● **TEXTO SELECIONADO**
===============

Intuitivamente pensamos que o estresse é negativo para a aprendizagem e a memória; no entanto, a neurociência nos permite entender que esse não é o caso sempre; por exemplo, é comum lembrar detalhes vívidos quando sofremos um acidente de trânsito, é adaptativo para a supervivencia da nossa espécie que aconteça dessa maneira; A memória nos permite aprender com a nossa experiência, preparando-nos para eventos futuros.
Há toda uma linha de pesquisa em neurobiologia que contribui com idéias sobre o que acontece durante o estresse e seus efeitos na memória. Quando percebemos algo estressante, é acionado um esquema de processos moldados pela evolução: Inicialmente, a informação percebida atinge a amígdala onde estímulos relacionados ao medo são associados, a convergência de informações leva à ativação do sistema nervoso autônomo que prepara rapidamente o corpo para resposta de luta / fuga. Paralelamente, o sistema hipotálamo, hipófise e adrenal é ativado, o que induz a liberação de hormônios [1].
A ativação desses sistemas permite a redistribuição de recursos neurais para melhor processar as informações relevantes, por exemplo, no EEG, ha uma diminuição na atividade geral [2] e um aumento na oxigenação e metabolismo das estruturas específico, bem como um aumento no efeito da dilatação das pupilas (Eye Tracker), promovendo a ativação de redes neurais e respostas periféricas envolvidas na detecção de estímulos [3].
O hipocampo é uma das várias estruturas favorecidas por essa redistribuição e está diretamente relacionado à codificação e consolidação da memória [1], os níveis de catecolaminas e glicocorticóides preparam essa região para funcionar com mais eficiência, levando a um aumento da excitabilidade a curto prazo e a tradução e transcrição de genes relacionados à plasticidade cerebral a longo prazo [1].

===============

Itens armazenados
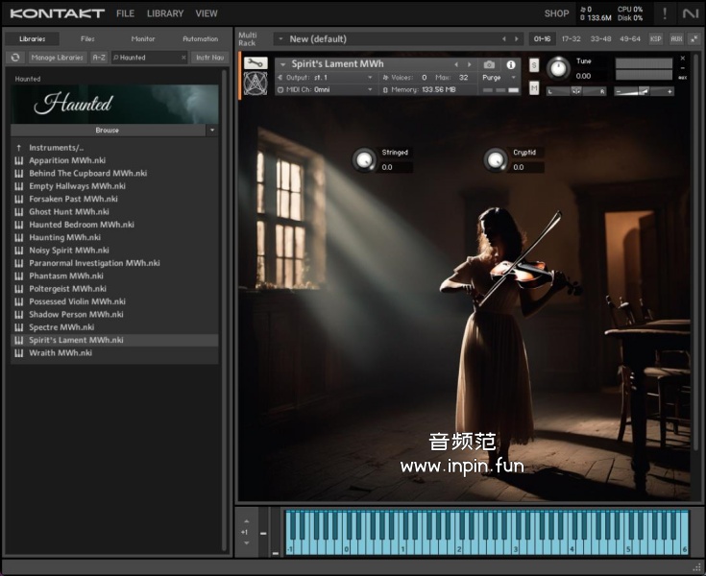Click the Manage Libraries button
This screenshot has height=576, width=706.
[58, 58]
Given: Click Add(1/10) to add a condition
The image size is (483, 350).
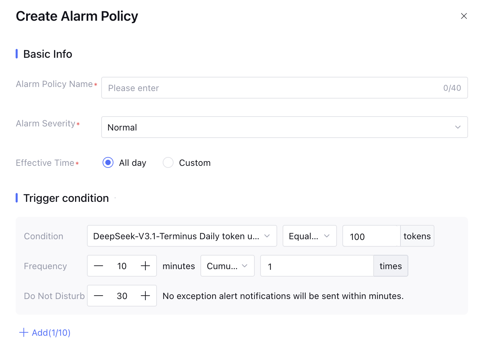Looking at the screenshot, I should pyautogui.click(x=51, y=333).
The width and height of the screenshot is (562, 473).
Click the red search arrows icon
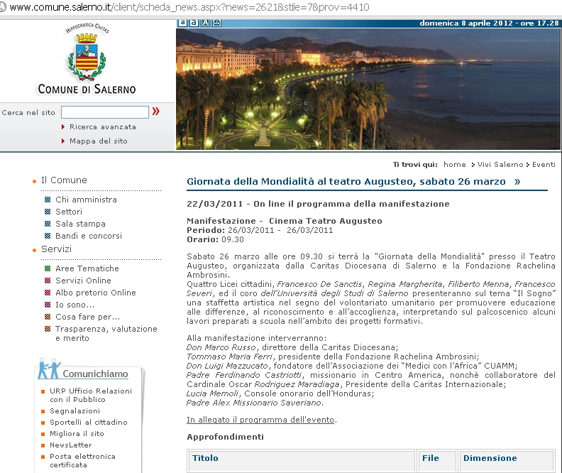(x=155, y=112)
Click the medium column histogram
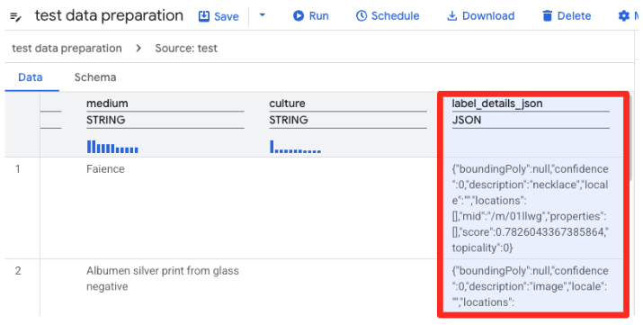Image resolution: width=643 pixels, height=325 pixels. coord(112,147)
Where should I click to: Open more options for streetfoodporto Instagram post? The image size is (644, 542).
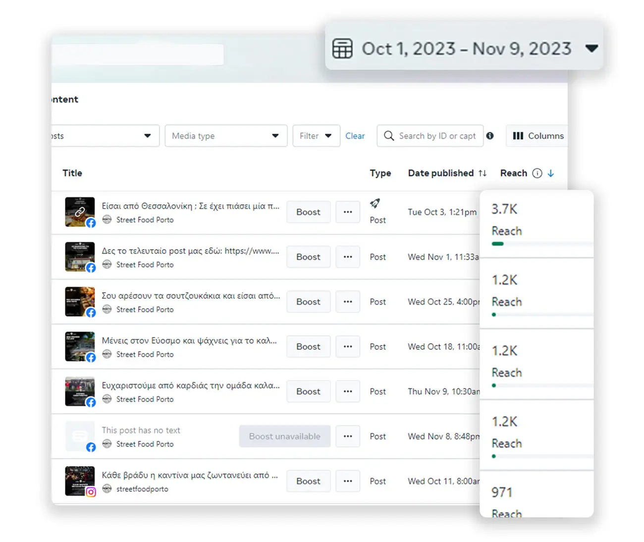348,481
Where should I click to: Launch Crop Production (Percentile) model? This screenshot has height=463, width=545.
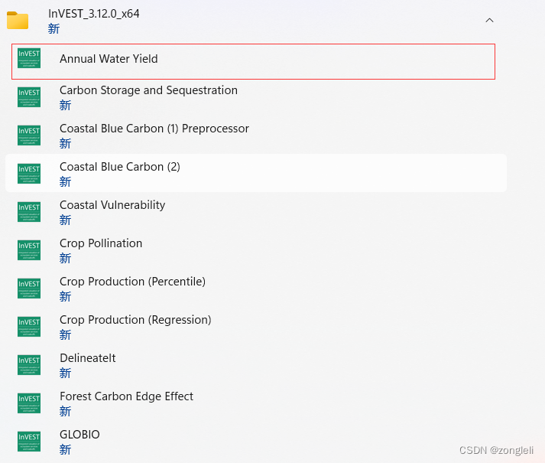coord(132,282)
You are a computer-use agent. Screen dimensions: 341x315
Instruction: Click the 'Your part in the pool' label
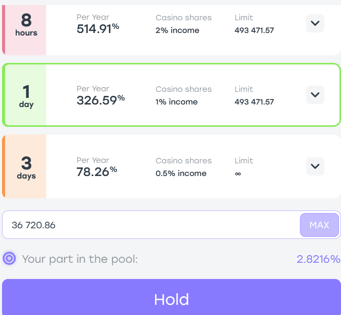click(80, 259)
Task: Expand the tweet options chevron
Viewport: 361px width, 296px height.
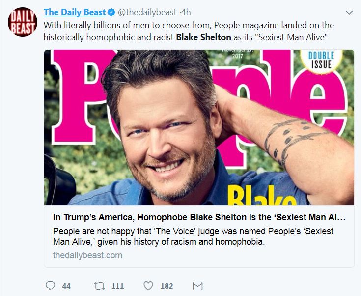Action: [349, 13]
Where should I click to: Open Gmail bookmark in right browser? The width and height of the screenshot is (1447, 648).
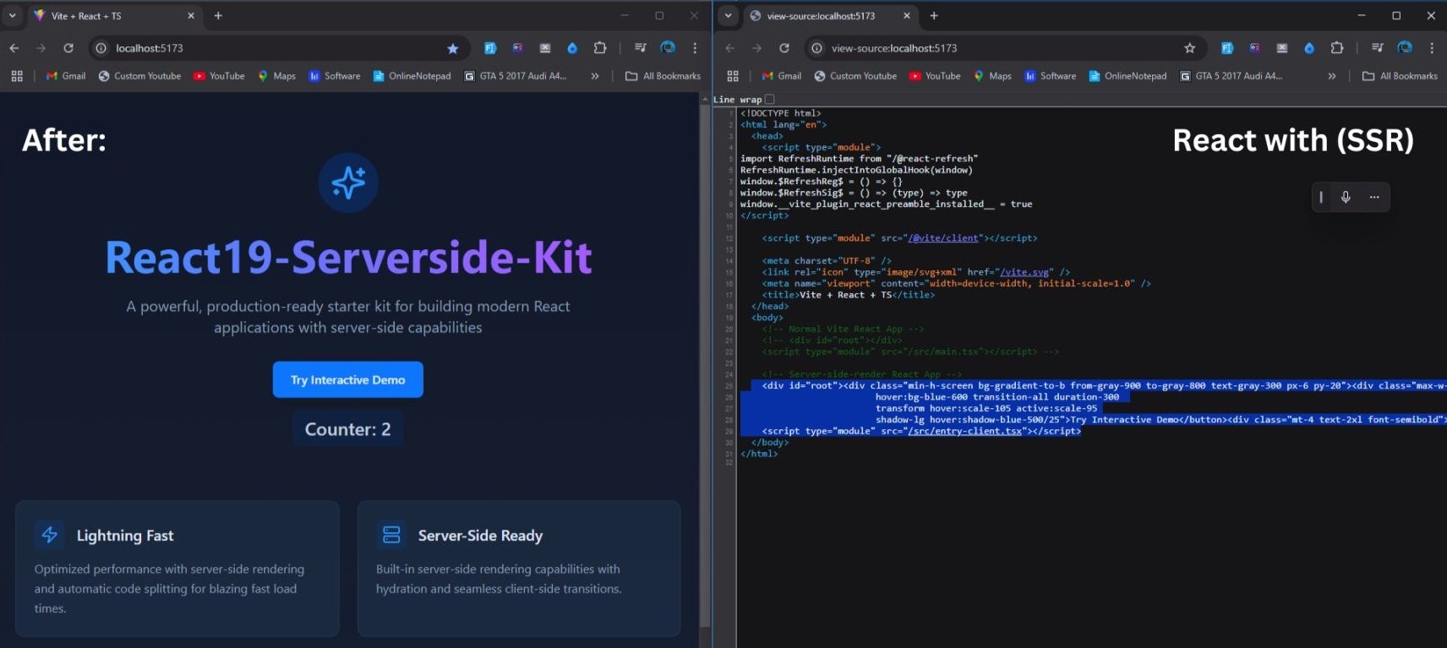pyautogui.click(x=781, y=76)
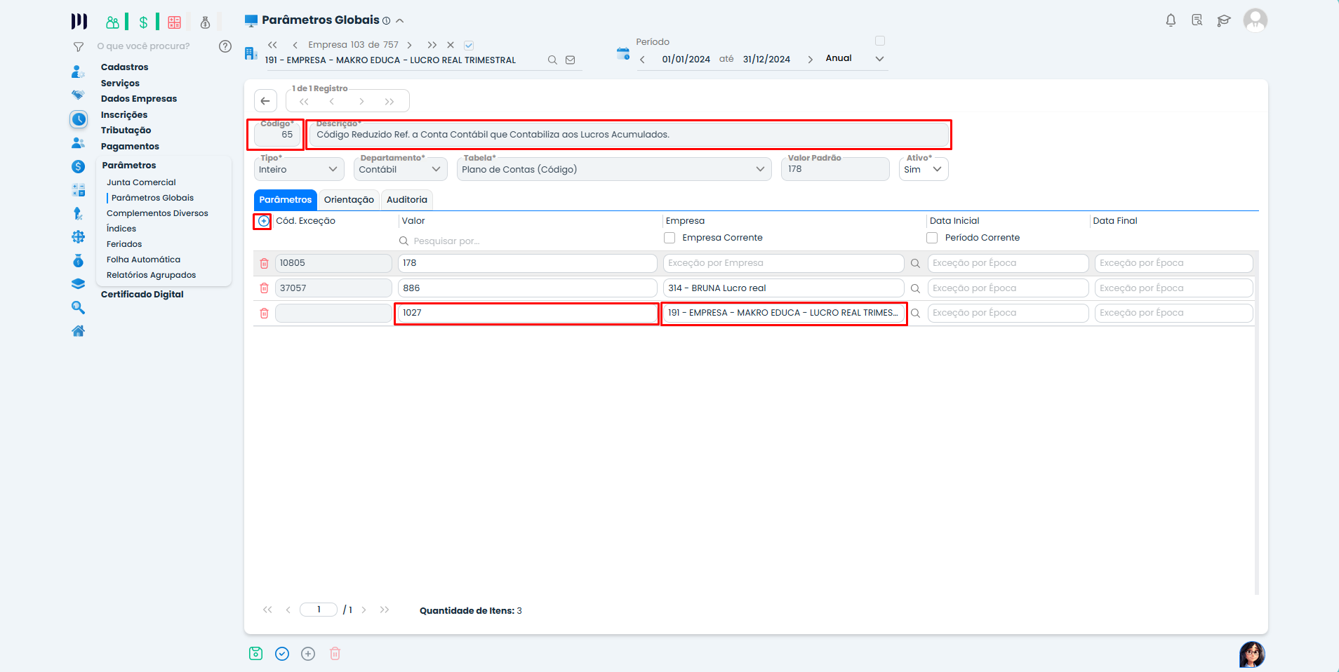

===============

● **AÇÃO NECESSÁRIA 1**
No texto sobre estresse e memória, a qual estrutura a informação percebida chega inicialmente?
● **AÇÃO NECESSÁRIA 2**
Copie do texto sobre estresse e memória o trecho que vai de "A ativação desses" até "longo prazo [1].".
● **AÇÃO NECESSÁRIA 3**
Dê continuidade ao texto sobre estresse e memória a partir do ponto em que ele termina.
A listagem provém de outra fonte.

● **ÁREA DE RESPOSTA 1**
À amígdala, onde estímulos relacionados ao medo são associados.

● **ÁREA DE RESPOSTA 2**
A ativação desses sistemas permite a redistribuição de recursos neurais para melhor processar as informações relevantes, por exemplo, no EEG, ha uma diminuição na atividade geral [2] e um aumento na oxigenação e metabolismo das estruturas específico, bem como um aumento no efeito da dilatação das pupilas (Eye Tracker), promovendo a ativação de redes neurais e respostas periféricas envolvidas na detecção de estímulos [3].
O hipocampo é uma das várias estruturas favorecidas por essa redistribuição e está diretamente relacionado à codificação e consolidação da memória [1], os níveis de catecolaminas e glicocorticóides preparam essa região para funcionar com mais eficiência, levando a um aumento da excitabilidade a curto prazo e a tradução e transcrição de genes relacionados à plasticidade cerebral a longo prazo [1].

● **ÁREA DE RESPOSTA 3**
Embora esses mecanismos tenham nos permitido sobreviver em ambientes complexos, há um efeito contraproducente: imagine que uma pessoa esteja no celular lendo uma notícia falsa, nelas há fatos e imagens narrados que podem ativar o circuito de estresse em diferentes regiões, e cérebro orquestra a operação que acabamos de descrever para que as informações sejam bem consolidadas, esse aumento na eficiência da consolidação pode limitar nossa capacidade de atualizar as informações [4] e até nos levar a lembrar de eventos que não ocorreram [5]. Embora a situação hipotética que acabamos de descrever não tenha sido replicada num laboratório, podemos afirmar que conhecer como o cérebro processa informações relevantes pode nos ajudar a evitar a desinformação produzida pelas fake news.
[1]. Vogel, S., & Schwabe, L. (2016). Learning and memory under stress: implications for the classroom. npj Science of Learning, 1(1), 1-10. [2]. Strelzyk, F., Hermes, M., Naumann, E., Oitzl, M., Walter, C., Busch, H. P., ... & Schächinger, H. (2012). Tune it down to live it up? Rapid, nongenomic effects of cortisol on the human brain. Journal of Neuroscience, 32(2), 616-625. [3]. Hermans, E. J., Henckens, M. J., Joëls, M., & Fernández, G. (2014). Dynamic adaptation of large-scale brain networks in response to acute stressors. Trends in neurosciences, 37(6), 304-314. [4] Nitschke, J. P., Chu, S., Pruessner, J. C., Bartz, J. A., & Sheldon, S. (2019). Post-learning stress reduces the misinformation effect: effects of psychosocial stress on memory updating. Psychoneuroendocrinology, 102, 164-171. [5] Pardilla-Delgado, E., Alger, S. E., Cunningham, T. J., Kinealy, B., & Payne, J. D. (2016). Effects of post-encoding stress on performance in the DRM false memory paradigm. Learning & memory, 23(1), 46-50.